_What you need to do_:
Write every line below out again exactly, images omitted.

_Stored data_:

-------------------------

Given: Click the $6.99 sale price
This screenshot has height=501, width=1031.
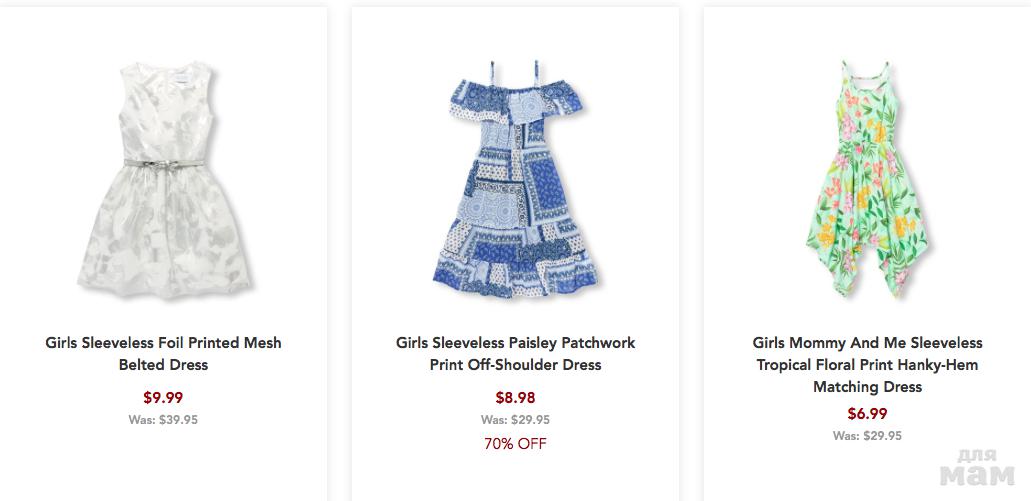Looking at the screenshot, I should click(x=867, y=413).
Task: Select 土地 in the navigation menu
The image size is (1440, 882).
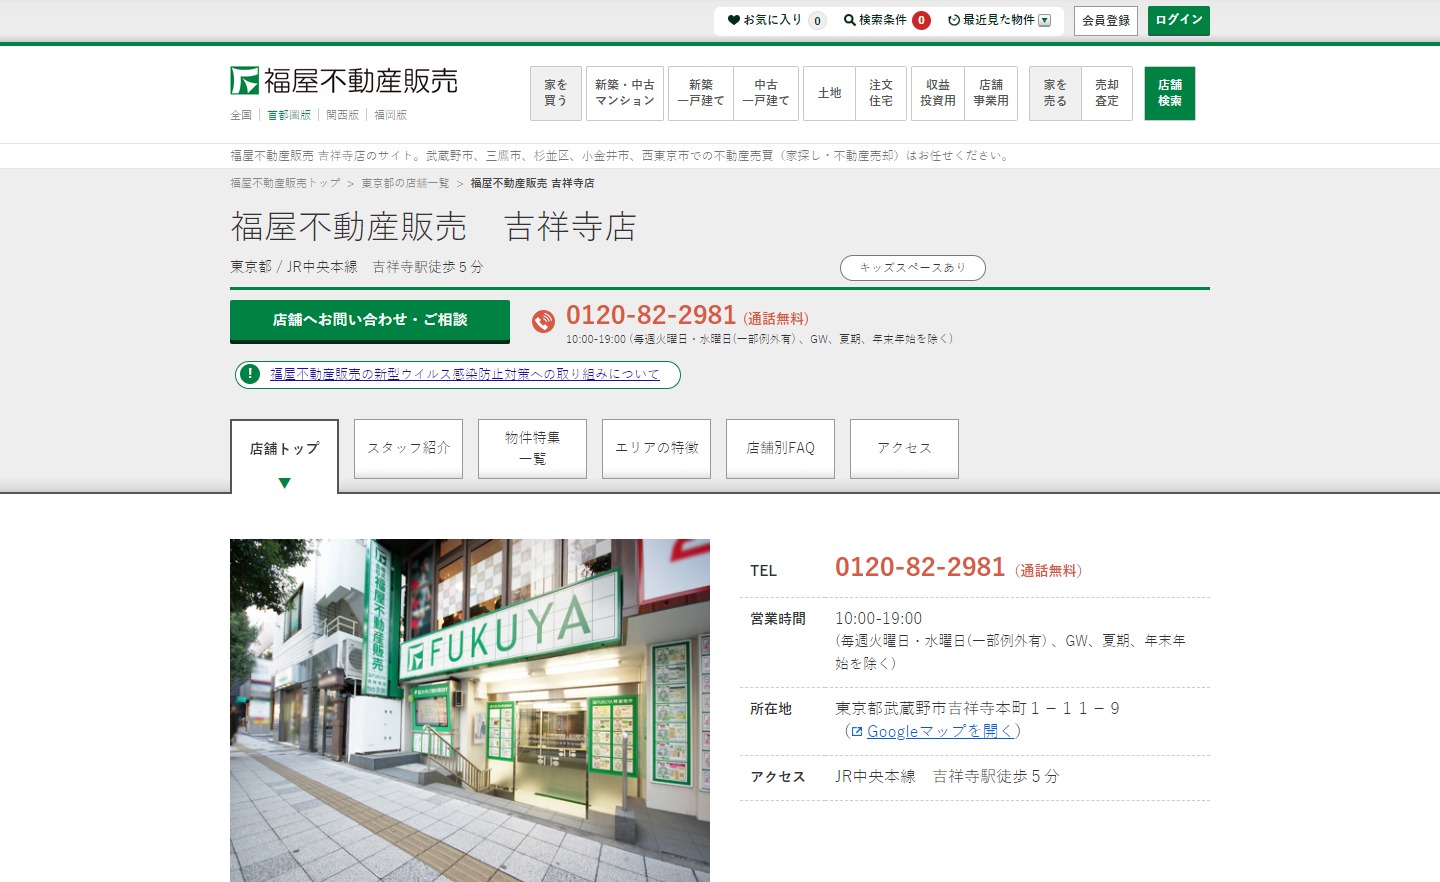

-------------------------

_Problem solution_:
Given: Click the $6.99 sale price
This screenshot has height=501, width=1031.
Looking at the screenshot, I should click(x=867, y=413).
Task: Select 土地 in the navigation menu
The image size is (1440, 882).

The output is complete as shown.